#### Challenges
1. In the transcript about screen readers and headings, why can't screen reader users tell that a line with enlarged, bolded text is a heading? Answer in one to three sentences.
2. According to the transcript about screen readers and headings, what is missing from an untagged PDF document?
3. Please carry the transcript about screen readers and headings forward from its last line.

#### Extract
__________________________________________________
Let’s say we were on a website and we pressed H and it says, no headings on this page. Visually, there’s got to be some headings. It’s like someone on a webpage took text and they increased the size for a certain line of text, they bolded it. Now that’s visually a heading to everyone, but programmatically, it’s not coded as a heading. Screen reader users don’t know that that heading exists because programmatically, it does not. It’s just visually depicted.
A PDF document that’s untagged is doing much the same thing. It’s been formatted to look good, but there’s no semantics, no code, no tagging built into the markup of the document to make it accessible for screen reader users. I’m going to tab over the to the okay button on this dialogue.
>> SCREEN READER: Read the- do not start button, alt–
>> NICK: Start, I’ll hit space.
__________________________________________________
#### Supplied data
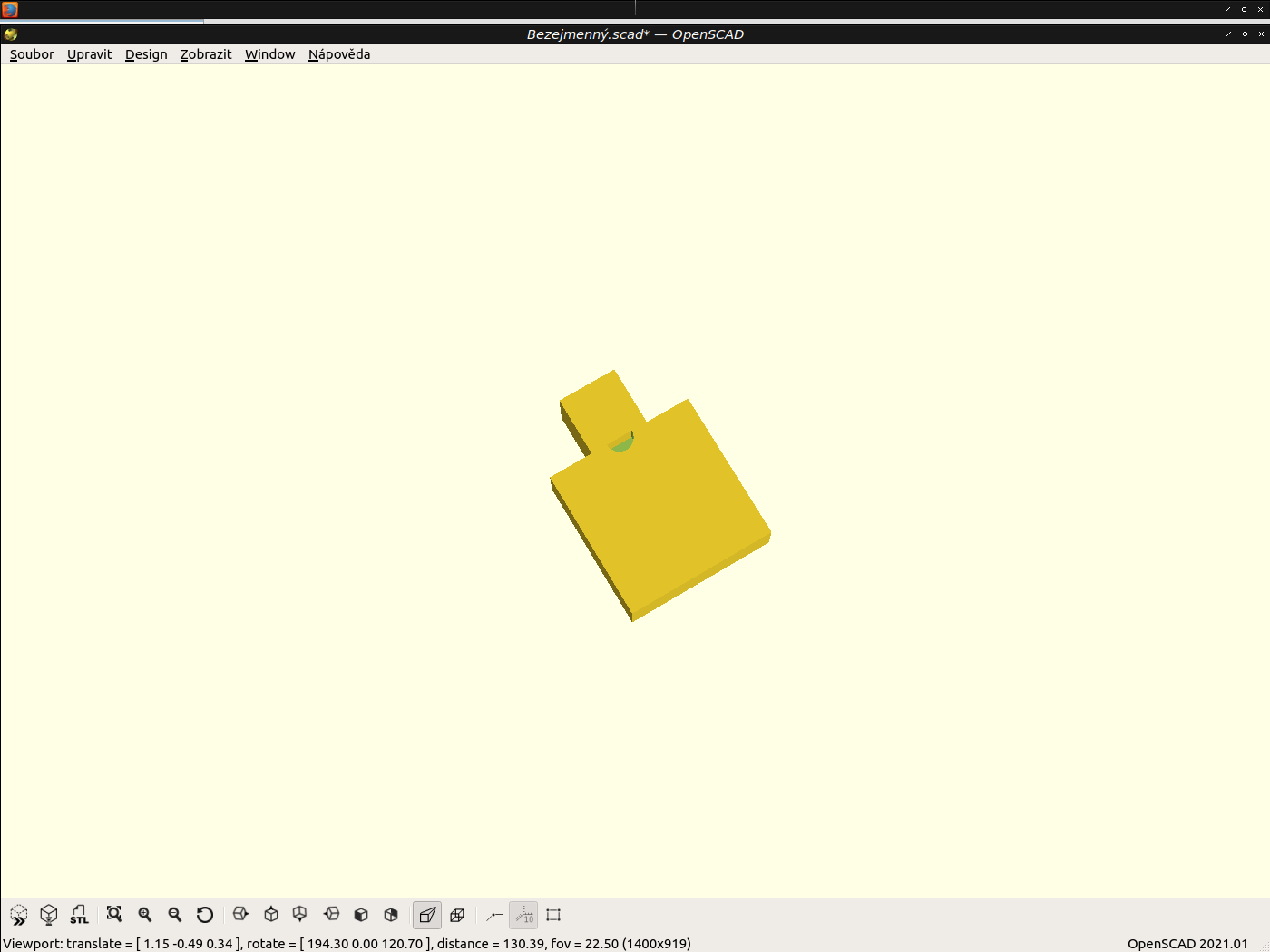The image size is (1270, 952).
Task: Toggle perspective projection mode
Action: (x=426, y=915)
__________________________________________________
#### Outputs by task
1. The line only looks like a heading. It isn't coded as one, so it doesn't exist programmatically, and screen reader users have no way of knowing it's there.

2. It has no semantics, code, or tagging built into the document's markup to make it accessible to screen reader users.

3.
>> SCREEN READER: 03 microwave cooking.pd–
>> NICK: Let’s read the title bar.
>> SCREEN READER: Page has no links, zero–
>> NICK: Insert T.
>> SCREEN READER: Title is, 03 microwave–
>> NICK: Cool. That dialogue’s gone. Now, it said untagged, so if I hit H.
>> SCREEN READER: There are no headings on this page.
>> NICK: No headings, G.
>> SCREEN READER: Two graphic.
>> NICK: They got an unlabeled graphic. That’s not great. A table.
>> SCREEN READER: There are no tables on this page.
>> NICK: No tables. There’s another way to determine if this document is tagged or not, but it’s not intuitive. We have to be creative. If we open up our properties dialogue box within Adobe for a PDF document that we’re analyzing, we can explore some things. I’m going to press control D.
>> SCREEN READER: Document properties, dialogue, the document security method.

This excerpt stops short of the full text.